• [What you need to do] Please restate the listing below in full, word for word.

• [Input]

[Start of Attachment]

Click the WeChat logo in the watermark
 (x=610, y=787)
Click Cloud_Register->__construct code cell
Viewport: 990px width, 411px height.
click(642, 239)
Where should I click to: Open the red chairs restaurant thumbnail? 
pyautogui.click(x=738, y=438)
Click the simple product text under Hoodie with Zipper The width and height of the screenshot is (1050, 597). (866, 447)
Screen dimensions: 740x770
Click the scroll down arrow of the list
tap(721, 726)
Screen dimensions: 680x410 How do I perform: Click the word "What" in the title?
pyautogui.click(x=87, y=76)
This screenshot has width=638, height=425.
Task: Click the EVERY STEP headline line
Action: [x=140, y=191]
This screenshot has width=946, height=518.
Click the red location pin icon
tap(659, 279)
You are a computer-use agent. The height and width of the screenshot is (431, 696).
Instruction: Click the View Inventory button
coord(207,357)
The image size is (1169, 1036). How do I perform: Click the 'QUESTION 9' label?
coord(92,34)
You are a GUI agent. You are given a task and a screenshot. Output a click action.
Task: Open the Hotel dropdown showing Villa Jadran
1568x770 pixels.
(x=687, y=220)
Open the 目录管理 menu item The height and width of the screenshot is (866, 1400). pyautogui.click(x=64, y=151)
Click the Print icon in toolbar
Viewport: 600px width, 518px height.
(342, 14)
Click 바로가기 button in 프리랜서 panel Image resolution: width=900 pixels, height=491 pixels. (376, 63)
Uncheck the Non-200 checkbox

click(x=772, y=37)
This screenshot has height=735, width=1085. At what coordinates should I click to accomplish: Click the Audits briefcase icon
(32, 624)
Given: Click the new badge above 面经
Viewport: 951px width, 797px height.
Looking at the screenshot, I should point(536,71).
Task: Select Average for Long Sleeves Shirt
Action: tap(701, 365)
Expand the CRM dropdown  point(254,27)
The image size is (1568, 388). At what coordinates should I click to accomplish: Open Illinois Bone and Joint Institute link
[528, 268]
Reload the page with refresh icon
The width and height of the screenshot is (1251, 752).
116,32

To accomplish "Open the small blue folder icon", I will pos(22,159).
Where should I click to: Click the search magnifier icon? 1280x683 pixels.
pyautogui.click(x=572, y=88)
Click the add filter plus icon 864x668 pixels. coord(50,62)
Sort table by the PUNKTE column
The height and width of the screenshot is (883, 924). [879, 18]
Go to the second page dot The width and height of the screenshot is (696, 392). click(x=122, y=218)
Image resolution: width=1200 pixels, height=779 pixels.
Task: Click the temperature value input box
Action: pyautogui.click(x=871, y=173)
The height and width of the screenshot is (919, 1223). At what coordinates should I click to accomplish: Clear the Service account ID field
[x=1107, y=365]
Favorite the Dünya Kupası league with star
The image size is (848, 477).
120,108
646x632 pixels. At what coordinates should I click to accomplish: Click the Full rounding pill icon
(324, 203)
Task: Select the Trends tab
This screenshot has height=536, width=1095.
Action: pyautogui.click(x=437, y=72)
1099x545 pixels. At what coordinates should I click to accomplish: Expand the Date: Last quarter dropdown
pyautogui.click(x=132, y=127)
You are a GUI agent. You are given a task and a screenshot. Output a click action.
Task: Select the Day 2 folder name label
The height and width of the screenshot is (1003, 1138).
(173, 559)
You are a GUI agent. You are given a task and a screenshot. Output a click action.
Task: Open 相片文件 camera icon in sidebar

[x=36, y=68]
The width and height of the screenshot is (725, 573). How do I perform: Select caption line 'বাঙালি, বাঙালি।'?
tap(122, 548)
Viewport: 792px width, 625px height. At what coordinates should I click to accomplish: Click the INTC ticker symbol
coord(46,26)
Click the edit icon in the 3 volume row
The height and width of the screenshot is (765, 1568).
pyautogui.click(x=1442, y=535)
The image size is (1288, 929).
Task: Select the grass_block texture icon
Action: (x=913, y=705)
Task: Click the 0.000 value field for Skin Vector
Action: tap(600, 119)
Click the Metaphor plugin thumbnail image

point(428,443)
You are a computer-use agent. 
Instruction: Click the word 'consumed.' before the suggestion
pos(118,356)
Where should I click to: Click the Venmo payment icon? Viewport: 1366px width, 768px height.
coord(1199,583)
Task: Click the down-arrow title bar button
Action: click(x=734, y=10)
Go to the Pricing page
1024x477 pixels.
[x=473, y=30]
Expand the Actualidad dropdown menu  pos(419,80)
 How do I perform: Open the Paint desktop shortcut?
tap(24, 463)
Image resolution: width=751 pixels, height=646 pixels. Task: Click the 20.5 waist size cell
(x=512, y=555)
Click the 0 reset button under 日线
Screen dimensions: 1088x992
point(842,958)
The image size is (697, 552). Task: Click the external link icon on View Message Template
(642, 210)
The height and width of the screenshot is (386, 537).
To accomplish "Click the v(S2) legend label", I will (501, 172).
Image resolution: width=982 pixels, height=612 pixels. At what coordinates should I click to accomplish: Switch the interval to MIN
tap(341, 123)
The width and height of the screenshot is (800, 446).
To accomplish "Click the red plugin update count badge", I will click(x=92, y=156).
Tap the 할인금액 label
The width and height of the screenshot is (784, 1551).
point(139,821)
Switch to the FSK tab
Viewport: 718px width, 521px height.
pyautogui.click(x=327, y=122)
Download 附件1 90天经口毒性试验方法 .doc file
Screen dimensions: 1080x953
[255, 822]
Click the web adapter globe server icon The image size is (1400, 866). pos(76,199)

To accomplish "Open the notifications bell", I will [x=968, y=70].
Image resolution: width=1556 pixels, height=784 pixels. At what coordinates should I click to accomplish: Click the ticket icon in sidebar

[End of Attachment]

• [Exercise answer]
Click the WeChat logo in the watermark
 (x=610, y=787)
Click Cloud_Register->__construct code cell
Viewport: 990px width, 411px height.
click(642, 239)
Where should I click to: Open the red chairs restaurant thumbnail? 
pyautogui.click(x=738, y=438)
Click the simple product text under Hoodie with Zipper The width and height of the screenshot is (1050, 597). (866, 447)
Screen dimensions: 740x770
Click the scroll down arrow of the list
tap(721, 726)
Screen dimensions: 680x410 How do I perform: Click the word "What" in the title?
pyautogui.click(x=87, y=76)
This screenshot has width=638, height=425.
Task: Click the EVERY STEP headline line
Action: [x=140, y=191]
This screenshot has width=946, height=518.
Click the red location pin icon
tap(659, 279)
You are a computer-use agent. The height and width of the screenshot is (431, 696).
Instruction: Click the View Inventory button
coord(207,357)
The image size is (1169, 1036). How do I perform: Click the 'QUESTION 9' label?
coord(92,34)
You are a GUI agent. You are given a task and a screenshot. Output a click action.
Task: Open the Hotel dropdown showing Villa Jadran
1568x770 pixels.
(x=687, y=220)
Open the 目录管理 menu item The height and width of the screenshot is (866, 1400). pyautogui.click(x=64, y=151)
Click the Print icon in toolbar
Viewport: 600px width, 518px height.
(342, 14)
Click 바로가기 button in 프리랜서 panel Image resolution: width=900 pixels, height=491 pixels. (376, 63)
Uncheck the Non-200 checkbox

click(x=772, y=37)
This screenshot has height=735, width=1085. At what coordinates should I click to accomplish: Click the Audits briefcase icon
(32, 624)
Given: Click the new badge above 面经
Viewport: 951px width, 797px height.
Looking at the screenshot, I should point(536,71).
Task: Select Average for Long Sleeves Shirt
Action: tap(701, 365)
Expand the CRM dropdown  point(254,27)
The image size is (1568, 388). At what coordinates should I click to accomplish: Open Illinois Bone and Joint Institute link
[528, 268]
Reload the page with refresh icon
The width and height of the screenshot is (1251, 752).
116,32

To accomplish "Open the small blue folder icon", I will pos(22,159).
Where should I click to: Click the search magnifier icon? 1280x683 pixels.
pyautogui.click(x=572, y=88)
Click the add filter plus icon 864x668 pixels. coord(50,62)
Sort table by the PUNKTE column
The height and width of the screenshot is (883, 924). [879, 18]
Go to the second page dot The width and height of the screenshot is (696, 392). click(x=122, y=218)
Image resolution: width=1200 pixels, height=779 pixels.
Task: Click the temperature value input box
Action: pyautogui.click(x=871, y=173)
The height and width of the screenshot is (919, 1223). At what coordinates should I click to accomplish: Clear the Service account ID field
[x=1107, y=365]
Favorite the Dünya Kupası league with star
The image size is (848, 477).
120,108
646x632 pixels. At what coordinates should I click to accomplish: Click the Full rounding pill icon
(324, 203)
Task: Select the Trends tab
This screenshot has height=536, width=1095.
Action: pyautogui.click(x=437, y=72)
1099x545 pixels. At what coordinates should I click to accomplish: Expand the Date: Last quarter dropdown
pyautogui.click(x=132, y=127)
You are a GUI agent. You are given a task and a screenshot. Output a click action.
Task: Select the Day 2 folder name label
The height and width of the screenshot is (1003, 1138).
(173, 559)
You are a GUI agent. You are given a task and a screenshot. Output a click action.
Task: Open 相片文件 camera icon in sidebar

[x=36, y=68]
The width and height of the screenshot is (725, 573). How do I perform: Select caption line 'বাঙালি, বাঙালি।'?
tap(122, 548)
Viewport: 792px width, 625px height. At what coordinates should I click to accomplish: Click the INTC ticker symbol
coord(46,26)
Click the edit icon in the 3 volume row
The height and width of the screenshot is (765, 1568).
pyautogui.click(x=1442, y=535)
The image size is (1288, 929).
Task: Select the grass_block texture icon
Action: (x=913, y=705)
Task: Click the 0.000 value field for Skin Vector
Action: tap(600, 119)
Click the Metaphor plugin thumbnail image

point(428,443)
You are a computer-use agent. 
Instruction: Click the word 'consumed.' before the suggestion
pos(118,356)
Where should I click to: Click the Venmo payment icon? Viewport: 1366px width, 768px height.
coord(1199,583)
Task: Click the down-arrow title bar button
Action: click(x=734, y=10)
Go to the Pricing page
1024x477 pixels.
[x=473, y=30]
Expand the Actualidad dropdown menu  pos(419,80)
 How do I perform: Open the Paint desktop shortcut?
tap(24, 463)
Image resolution: width=751 pixels, height=646 pixels. Task: Click the 20.5 waist size cell
(x=512, y=555)
Click the 0 reset button under 日线
Screen dimensions: 1088x992
point(842,958)
The image size is (697, 552). Task: Click the external link icon on View Message Template
(642, 210)
The height and width of the screenshot is (386, 537).
To accomplish "Click the v(S2) legend label", I will (501, 172).
Image resolution: width=982 pixels, height=612 pixels. At what coordinates should I click to accomplish: Switch the interval to MIN
tap(341, 123)
The width and height of the screenshot is (800, 446).
To accomplish "Click the red plugin update count badge", I will click(x=92, y=156).
Tap the 할인금액 label
The width and height of the screenshot is (784, 1551).
point(139,821)
Switch to the FSK tab
Viewport: 718px width, 521px height.
pyautogui.click(x=327, y=122)
Download 附件1 90天经口毒性试验方法 .doc file
Screen dimensions: 1080x953
[255, 822]
Click the web adapter globe server icon The image size is (1400, 866). pos(76,199)

To accomplish "Open the notifications bell", I will [x=968, y=70].
Image resolution: width=1556 pixels, height=784 pixels. At what coordinates should I click to accomplish: Click the ticket icon in sidebar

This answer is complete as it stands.